[[ Exercise material, beginning ]]

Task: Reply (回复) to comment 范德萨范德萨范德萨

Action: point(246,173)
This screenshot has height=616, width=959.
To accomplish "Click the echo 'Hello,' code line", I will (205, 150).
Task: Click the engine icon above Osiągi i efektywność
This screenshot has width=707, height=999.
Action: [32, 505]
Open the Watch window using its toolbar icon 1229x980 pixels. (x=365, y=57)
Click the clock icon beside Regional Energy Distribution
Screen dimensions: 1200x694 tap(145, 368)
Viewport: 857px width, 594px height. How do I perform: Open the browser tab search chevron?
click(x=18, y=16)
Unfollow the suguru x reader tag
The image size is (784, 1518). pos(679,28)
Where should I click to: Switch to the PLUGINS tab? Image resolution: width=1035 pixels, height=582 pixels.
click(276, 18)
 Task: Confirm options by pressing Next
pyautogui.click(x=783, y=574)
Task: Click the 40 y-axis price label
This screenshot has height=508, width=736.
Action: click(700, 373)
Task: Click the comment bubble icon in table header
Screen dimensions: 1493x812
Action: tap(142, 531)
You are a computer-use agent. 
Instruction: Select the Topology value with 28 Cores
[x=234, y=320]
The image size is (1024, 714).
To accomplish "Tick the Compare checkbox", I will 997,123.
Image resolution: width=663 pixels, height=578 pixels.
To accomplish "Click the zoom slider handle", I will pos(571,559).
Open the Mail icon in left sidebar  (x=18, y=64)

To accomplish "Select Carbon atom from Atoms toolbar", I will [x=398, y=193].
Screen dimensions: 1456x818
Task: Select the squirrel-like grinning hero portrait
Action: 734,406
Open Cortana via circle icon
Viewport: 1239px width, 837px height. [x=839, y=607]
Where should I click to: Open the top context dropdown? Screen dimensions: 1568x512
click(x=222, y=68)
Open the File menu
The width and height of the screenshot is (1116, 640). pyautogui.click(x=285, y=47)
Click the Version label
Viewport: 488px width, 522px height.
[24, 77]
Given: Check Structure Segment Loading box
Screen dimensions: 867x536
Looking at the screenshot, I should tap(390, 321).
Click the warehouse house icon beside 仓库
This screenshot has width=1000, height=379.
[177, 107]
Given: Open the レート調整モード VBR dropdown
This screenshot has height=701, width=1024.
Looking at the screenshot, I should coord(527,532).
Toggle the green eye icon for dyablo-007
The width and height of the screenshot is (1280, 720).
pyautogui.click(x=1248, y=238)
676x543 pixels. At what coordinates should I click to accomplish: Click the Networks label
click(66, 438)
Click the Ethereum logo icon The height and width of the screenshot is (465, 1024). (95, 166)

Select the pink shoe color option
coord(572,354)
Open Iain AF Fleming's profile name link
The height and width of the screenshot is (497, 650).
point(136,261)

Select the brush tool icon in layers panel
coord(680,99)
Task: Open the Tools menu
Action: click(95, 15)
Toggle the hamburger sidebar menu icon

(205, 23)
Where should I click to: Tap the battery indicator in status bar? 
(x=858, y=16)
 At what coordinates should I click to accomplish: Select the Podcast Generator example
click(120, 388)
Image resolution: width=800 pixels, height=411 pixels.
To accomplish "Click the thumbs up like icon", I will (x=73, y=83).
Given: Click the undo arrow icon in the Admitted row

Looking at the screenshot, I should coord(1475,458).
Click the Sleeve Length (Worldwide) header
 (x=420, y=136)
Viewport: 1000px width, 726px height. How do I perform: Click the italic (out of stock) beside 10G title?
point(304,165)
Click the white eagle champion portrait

[[ Exercise material, end ]]

Problem:
From the records above, extract every entry exactly as given.

Task answer:
Task: Reply (回复) to comment 范德萨范德萨范德萨

Action: point(246,173)
This screenshot has height=616, width=959.
To accomplish "Click the echo 'Hello,' code line", I will (205, 150).
Task: Click the engine icon above Osiągi i efektywność
This screenshot has width=707, height=999.
Action: [32, 505]
Open the Watch window using its toolbar icon 1229x980 pixels. (x=365, y=57)
Click the clock icon beside Regional Energy Distribution
Screen dimensions: 1200x694 tap(145, 368)
Viewport: 857px width, 594px height. How do I perform: Open the browser tab search chevron?
click(x=18, y=16)
Unfollow the suguru x reader tag
The image size is (784, 1518). pos(679,28)
Where should I click to: Switch to the PLUGINS tab? Image resolution: width=1035 pixels, height=582 pixels.
click(276, 18)
 Task: Confirm options by pressing Next
pyautogui.click(x=783, y=574)
Task: Click the 40 y-axis price label
This screenshot has height=508, width=736.
Action: click(700, 373)
Task: Click the comment bubble icon in table header
Screen dimensions: 1493x812
Action: tap(142, 531)
You are a computer-use agent. 
Instruction: Select the Topology value with 28 Cores
[x=234, y=320]
The image size is (1024, 714).
To accomplish "Tick the Compare checkbox", I will 997,123.
Image resolution: width=663 pixels, height=578 pixels.
To accomplish "Click the zoom slider handle", I will pos(571,559).
Open the Mail icon in left sidebar  (x=18, y=64)

To accomplish "Select Carbon atom from Atoms toolbar", I will [x=398, y=193].
Screen dimensions: 1456x818
Task: Select the squirrel-like grinning hero portrait
Action: 734,406
Open Cortana via circle icon
Viewport: 1239px width, 837px height. [x=839, y=607]
Where should I click to: Open the top context dropdown? Screen dimensions: 1568x512
click(x=222, y=68)
Open the File menu
The width and height of the screenshot is (1116, 640). pyautogui.click(x=285, y=47)
Click the Version label
Viewport: 488px width, 522px height.
[24, 77]
Given: Check Structure Segment Loading box
Screen dimensions: 867x536
Looking at the screenshot, I should tap(390, 321).
Click the warehouse house icon beside 仓库
This screenshot has width=1000, height=379.
[177, 107]
Given: Open the レート調整モード VBR dropdown
This screenshot has height=701, width=1024.
Looking at the screenshot, I should coord(527,532).
Toggle the green eye icon for dyablo-007
The width and height of the screenshot is (1280, 720).
pyautogui.click(x=1248, y=238)
676x543 pixels. At what coordinates should I click to accomplish: Click the Networks label
click(66, 438)
Click the Ethereum logo icon The height and width of the screenshot is (465, 1024). (95, 166)

Select the pink shoe color option
coord(572,354)
Open Iain AF Fleming's profile name link
The height and width of the screenshot is (497, 650).
point(136,261)

Select the brush tool icon in layers panel
coord(680,99)
Task: Open the Tools menu
Action: click(95, 15)
Toggle the hamburger sidebar menu icon

(205, 23)
Where should I click to: Tap the battery indicator in status bar? 
(x=858, y=16)
 At what coordinates should I click to accomplish: Select the Podcast Generator example
click(120, 388)
Image resolution: width=800 pixels, height=411 pixels.
To accomplish "Click the thumbs up like icon", I will (x=73, y=83).
Given: Click the undo arrow icon in the Admitted row

Looking at the screenshot, I should coord(1475,458).
Click the Sleeve Length (Worldwide) header
 (x=420, y=136)
Viewport: 1000px width, 726px height. How do I perform: Click the italic (out of stock) beside 10G title?
point(304,165)
Click the white eagle champion portrait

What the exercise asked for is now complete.